:: WHAT YOU SHOULD DO ::
In the article below about the Tuscaloosa County teachers' lawsuit, reproduce everything from "The lawsuit comes" down to "virtual teaching duties." without changing a word.

:: PASSAGE FOR REVIEW ::
+-------+

Michelle Beasley, who teaches math at Hillcrest High School in Tuscaloosa County, filed a complaint against the system in June, claiming that the district had violated Alabama law by requiring her and other teachers to “perform significantly more teaching duties than for which they were hired and are compensated” when the system shifted to hybrid learning last year.

The lawsuit comes as districts across the state are scrambling to retain teachers after seeing a record number of retirements last year. Experts say instructional changes and increased workloads have contributed to greater levels of burnout among teachers nationwide.

Some districts managed workloads by cutting down teaching time to focus on other tasks, like adapting coursework or responding to more online questions. Some even gave teachers the option to teach hybrid or remote classes.

Read more Ed Lab: Alabama isn’t tracking effort to diversify teacher pipeline.

But Beasley claimed that “unlike the vast majority of other school systems in Alabama,” Tuscaloosa County did not reduce the number of instructional days or divide in-person and virtual teaching duties.

She claimed that by not providing additional compensation for more hours worked, defendants had effected a “partial termination” without due process, in a violation of Alabama’s Student First Act.

Beasley also claimed that the district’s efforts to reduce workloads -- such as purchasing a different computer system with Cares Act funding -- failed to provide direct support to teachers.

Edgenuity, the new system that has since been scrutinized for a lack of instructional supports, did not cover all classes and wasn’t being used by several students, she claimed.

The district gave stipends for librarians and other school personnel who assisted students with the software, but she said officials did not provide teachers with extra compensation for sometimes putting in an additional “full day of work” each week to address students’ virtual needs.

Court documents include discrimination charges Tuscaloosa County Schools teachers filed with the federal Equal Employment Opportunity Commission beginning in December 2020.

Beasley, who has taught in the system for 32 years, claimed age and sex discrimination, stating that the policy negatively affected teachers, who in her district are disproportionately women. She also said that when she took her complaints to the mostly male school board, the teachers were written off as “whiny females.”

“Stated otherwise, they dismissed our claims and told us to cut out the female hysteria and shut up,” she wrote.

Rebecca Kennedy, who teaches fourth grade at Holt Elementary School, said she was inundated with calls and emails from virtual students that kept her up late at night.

“I am an educated, trained and experienced teacher, not a computer scientist or web designer,” Kennedy wrote. “...While everyone, including teachers, must do their best during this pandemic, the burden of the pandemic should not and cannot be solely carried on the backs of already overworked and underpaid educators,especially when most of them are women, and most of them also have to be the primary caregivers of their children and other relatives.”

In March, the EEOC granted Kennedy and Beasley their right to sue in federal court, and in mid-September, Beasley and three others filed an amended complaint with two additional discrimination charges, including one from a teacher who said she was so overwhelmed that she had to get a prescription for “mental health issues.”

Two weeks later, Tuscaloosa County Schools Superintendent Keri Johnson and board members filed motions to dismiss all claims on the grounds of qualified immunity -- a typically successful defense among school administrators who argue they were acting within state-sanctioned authority at work.

“No credible argument can be made that assigning teachers’ duties for instructing students, providing teaching resources, requiring use of specific teaching methods, or determining appropriate compensation – which are the fundamental bases of the plaintiffs’ claims – are somehow outside a school superintendent’s official duties,” the school district’s attorneys wrote.

School officials also argued that teachers should sue over job duties in state, not federal, court.

The teachers have asked the court to consider their case as a class-action lawsuit. The district has not yet filed its answer.

+-------+

:: STORED DATA ::
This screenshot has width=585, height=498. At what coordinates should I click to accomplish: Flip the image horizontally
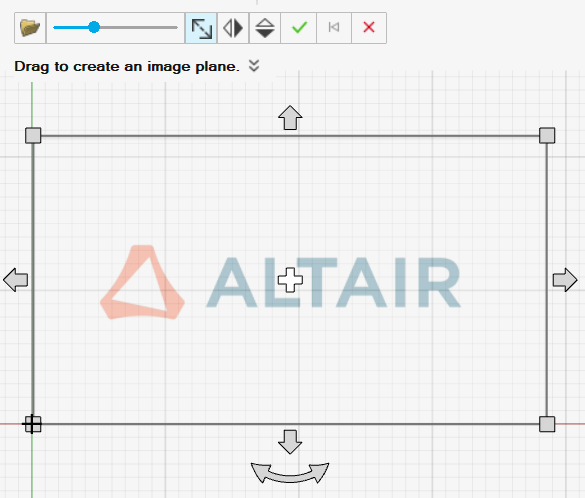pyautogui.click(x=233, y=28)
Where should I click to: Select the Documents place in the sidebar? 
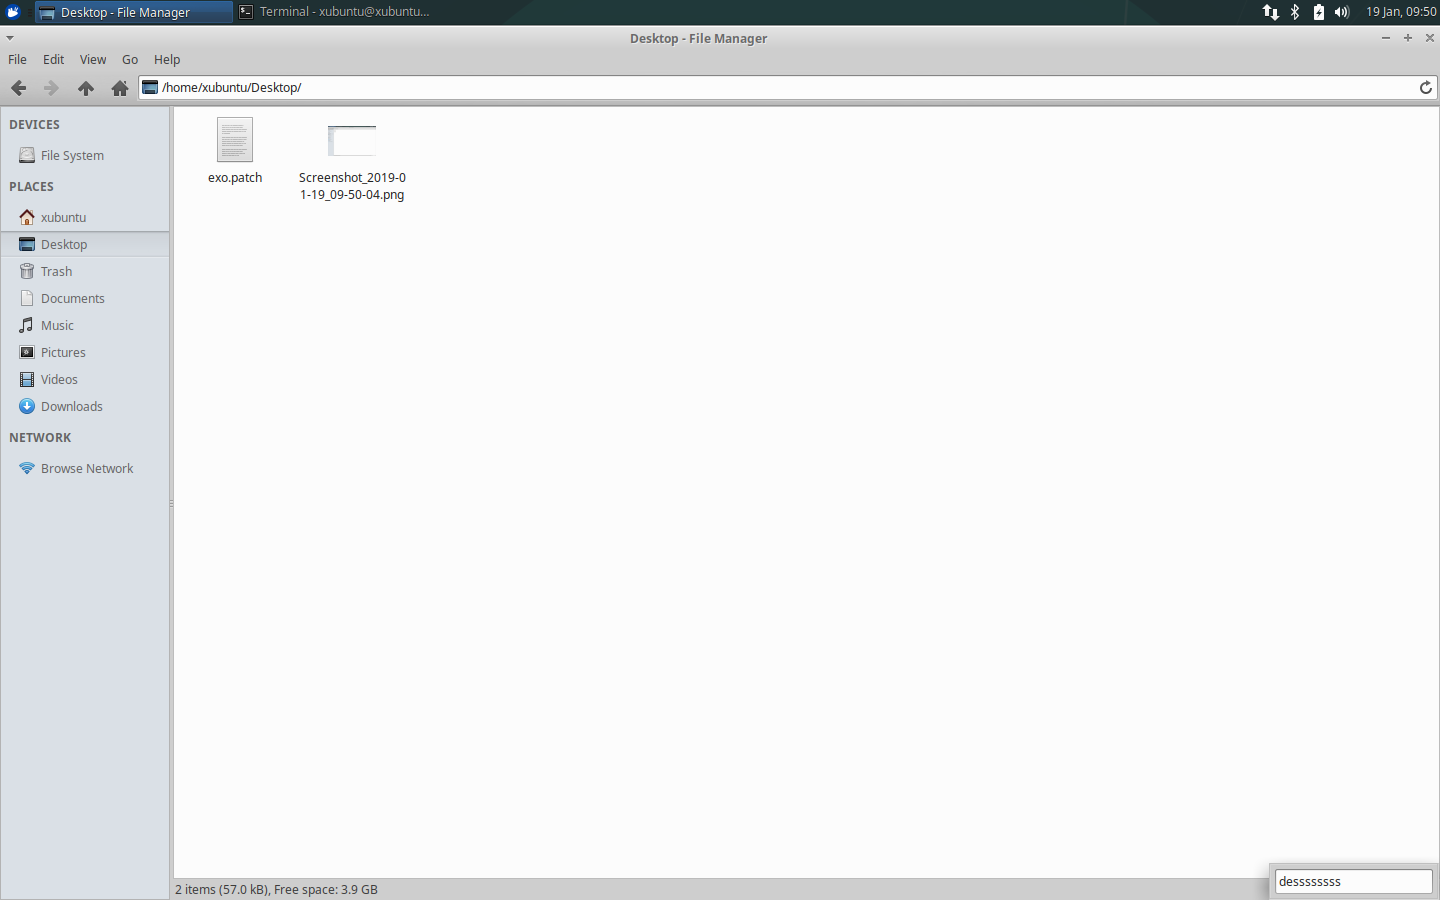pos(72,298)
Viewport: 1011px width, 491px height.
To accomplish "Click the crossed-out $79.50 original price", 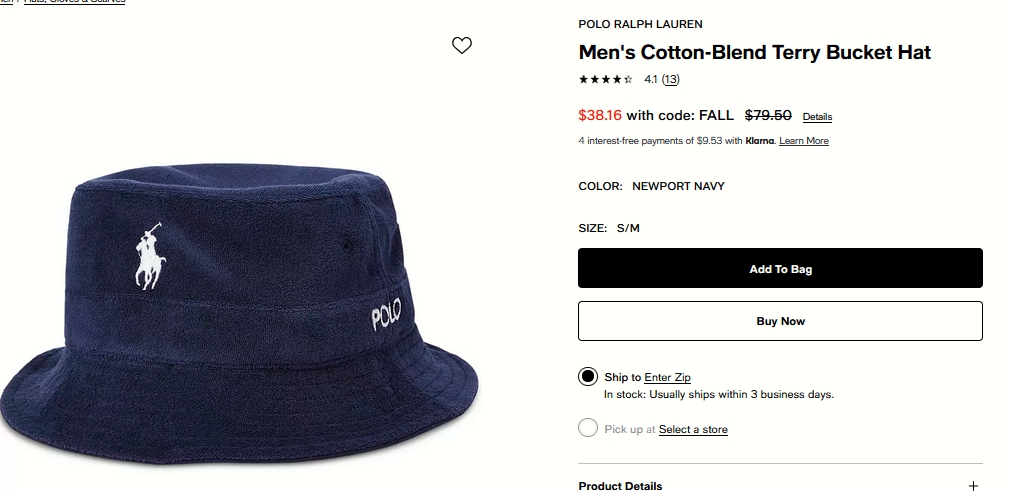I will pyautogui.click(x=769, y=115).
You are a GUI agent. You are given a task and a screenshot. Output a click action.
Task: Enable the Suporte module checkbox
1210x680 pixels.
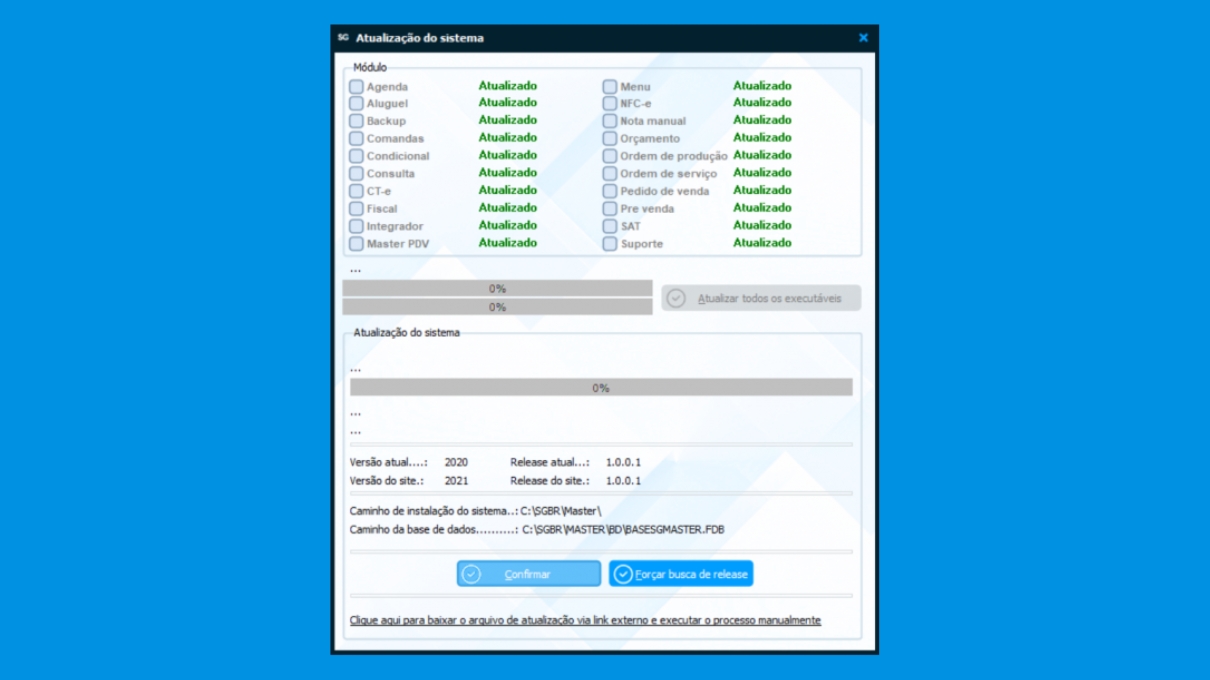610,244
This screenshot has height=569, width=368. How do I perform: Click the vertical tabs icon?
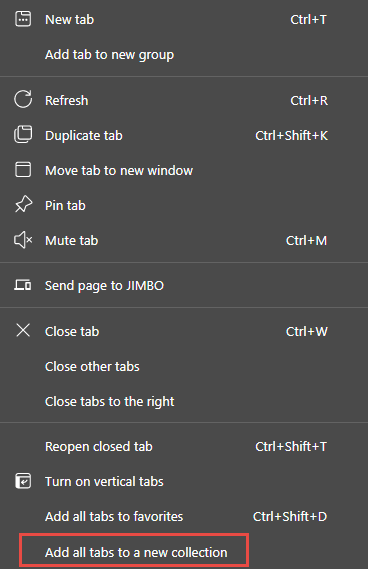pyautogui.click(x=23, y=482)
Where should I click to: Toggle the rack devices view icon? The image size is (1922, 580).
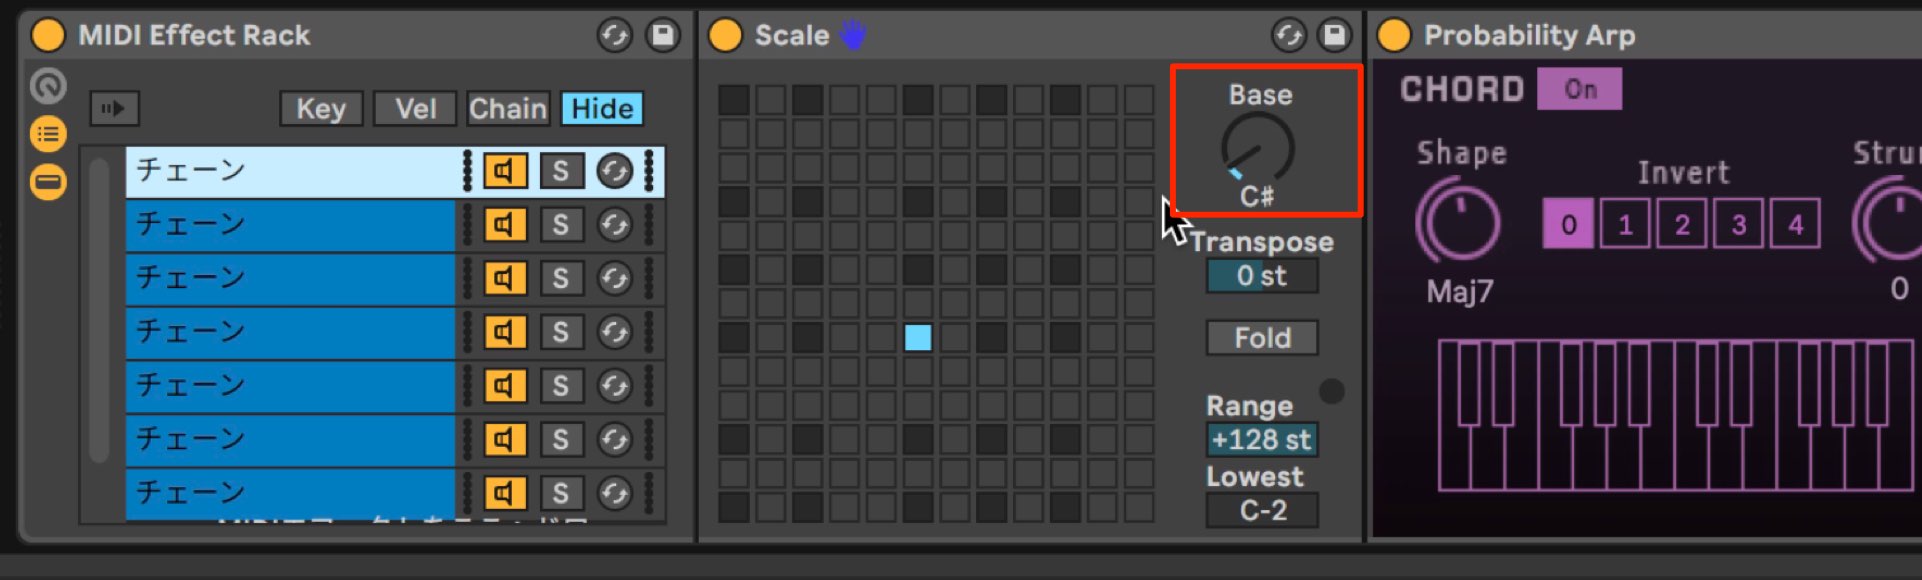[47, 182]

+-------+

:: OUTPUT OF THE TASK ::
The lawsuit comes as districts across the state are scrambling to retain teachers after seeing a record number of retirements last year. Experts say instructional changes and increased workloads have contributed to greater levels of burnout among teachers nationwide.

Some districts managed workloads by cutting down teaching time to focus on other tasks, like adapting coursework or responding to more online questions. Some even gave teachers the option to teach hybrid or remote classes.

Read more Ed Lab: Alabama isn’t tracking effort to diversify teacher pipeline.

But Beasley claimed that “unlike the vast majority of other school systems in Alabama,” Tuscaloosa County did not reduce the number of instructional days or divide in-person and virtual teaching duties.